Intravenous and orally administered β-glucans promote tumor regression and survival by priming granulocyte and macrophage C receptor 3 (CR3, iC3bR and CD11b/CD18) to trigger the cytotoxicity of tumor cells opsonized with iC3b via anti-tumor Abs. Despite evidence for priming of macrophage CR3 by oral β-glucan in vivo, the current study in C57BL/6 and BALB/c mice showed that granulocytes were the essential killer cells in mAb- and oral β-glucan-mediated tumor regression, because responses were absent in granulocyte-depleted mice.
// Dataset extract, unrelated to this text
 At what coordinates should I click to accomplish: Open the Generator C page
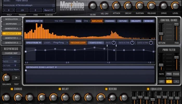click(11, 38)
Among granulocytes, neutrophils were the major effector cells, because tumor regression did not occur when C5a-dependent chemotaxis was blocked with a C5aR antagonist, whereas tumor regression was normal in C3aR−/− mice. Neutrophil recruitment by C5a in vivo required amplification via leukotriene B4, because both C5a-mediated leukocyte recruitment into the peritoneal cavity and tumor regression were suppressed in leukotriene B4R-deficient (BLT-1−/−) mice.